ST. MARYS — Paul Dingledine oversaw the building of a girls soccer program that went from fledgling to fixture at St. Marys Memorial High School.
Dingledine stepped down from his head coaching position this week after 10 seasons and a 133-43-18 record on Wednesday.
“I just felt like we had come full circle and the program could use some new blood,” said Dingledine, who led the Riders to an 11-5-2 season this fall with a trip back to the district tournament. “We had a good season, but I just felt like the program could use a new voice.”
Dingledine took over a four-year old program in 2004 that had gone 29-35-5 in the first four early seasons. As Scott Fannon helped build the program as the head coach from 2002 and 2003, Dingledine was the JV coach those two seasons before taking over the head coaching position for 2004.
His early teams were young and gained experience in a Western Buckeye League — which first recognized girls soccer in 1998 — that was quickly earning respect as one of the region’s toughest neighborhoods.
“When I took over in 2004 there was a good young group of players coming up,” Dingledine said. “They were inexperienced, but by the time they got older they were part of that group that had that success later.”
In 2006 St. Marys moved above .500 in WBL play for the first time at 4-3-1.

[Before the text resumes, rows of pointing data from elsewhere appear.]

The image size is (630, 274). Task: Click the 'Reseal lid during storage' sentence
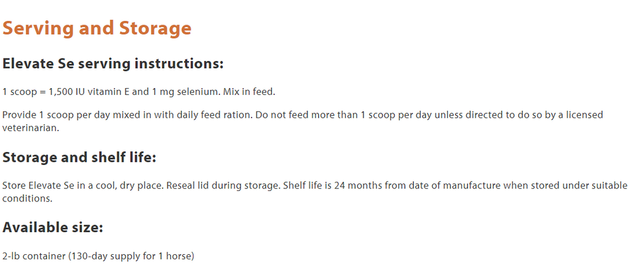223,186
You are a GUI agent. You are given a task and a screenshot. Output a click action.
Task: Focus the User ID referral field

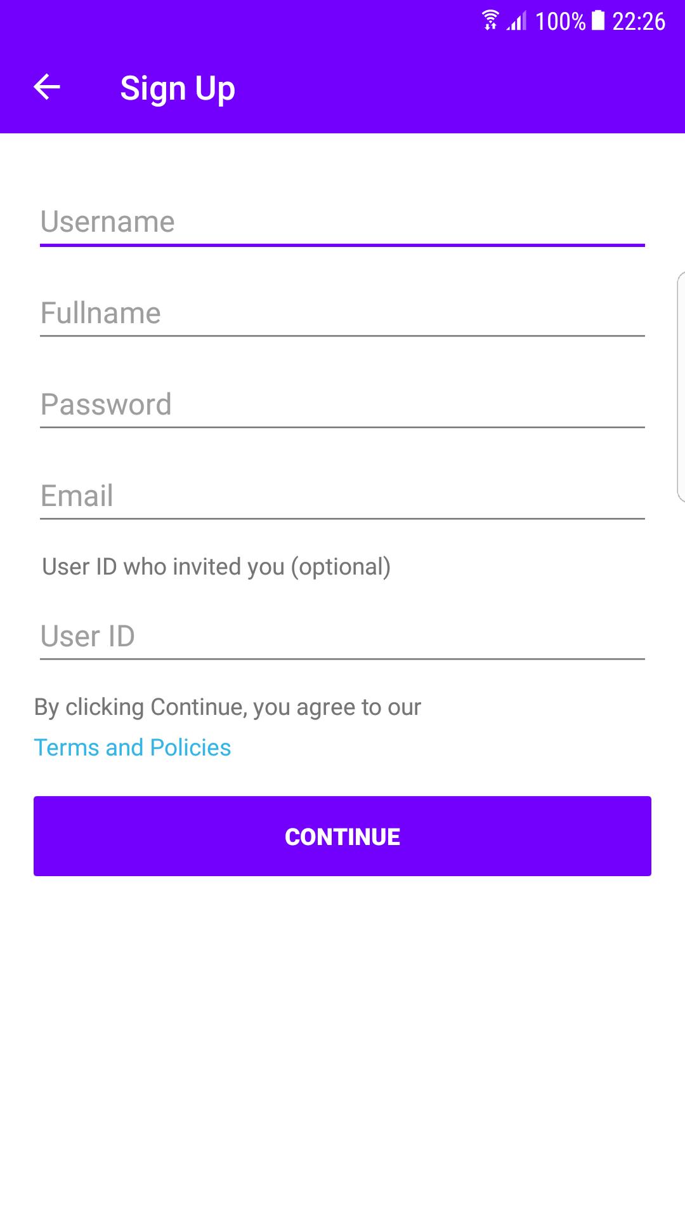pyautogui.click(x=343, y=636)
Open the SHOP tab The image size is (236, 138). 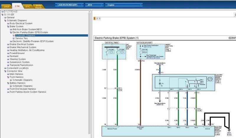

Dingledine from there built a program that twice won Western Buckeye League titles (2008 and 2010), twice won district championships (2008 and 2009) and won 17 or more games every season from 2007 to 2010. St. Marys won 11 or more games from 2006 through the end of his tenure.
Dingledine’s team had its ultimate campaign in 2009. The Roughriders went 18-4-1 and made it to the state's final four in Division II. The Roughriders won a thrilling regional semifinal over Akron St. Vincent St. Mary 2-1 and then advanced to the state’s final four with a 1-0 victory in a shootout over Millbury Lake at Findlay. St. Marys bowed out to Hathaway Brown in a 2-0 loss that was later changed to a 1-0 win via forfeit after the season when Hathaway Brown was found to have played with an ineligible player.
“It was definitely a thrilling season,” Dingledine said. “I think at the time we were the first team from the Northwest district to make it to state.”
Dingledine got into soccer through his son and daughter, coaching them at the club level and gaining in experience before moving to the high school level in 2002.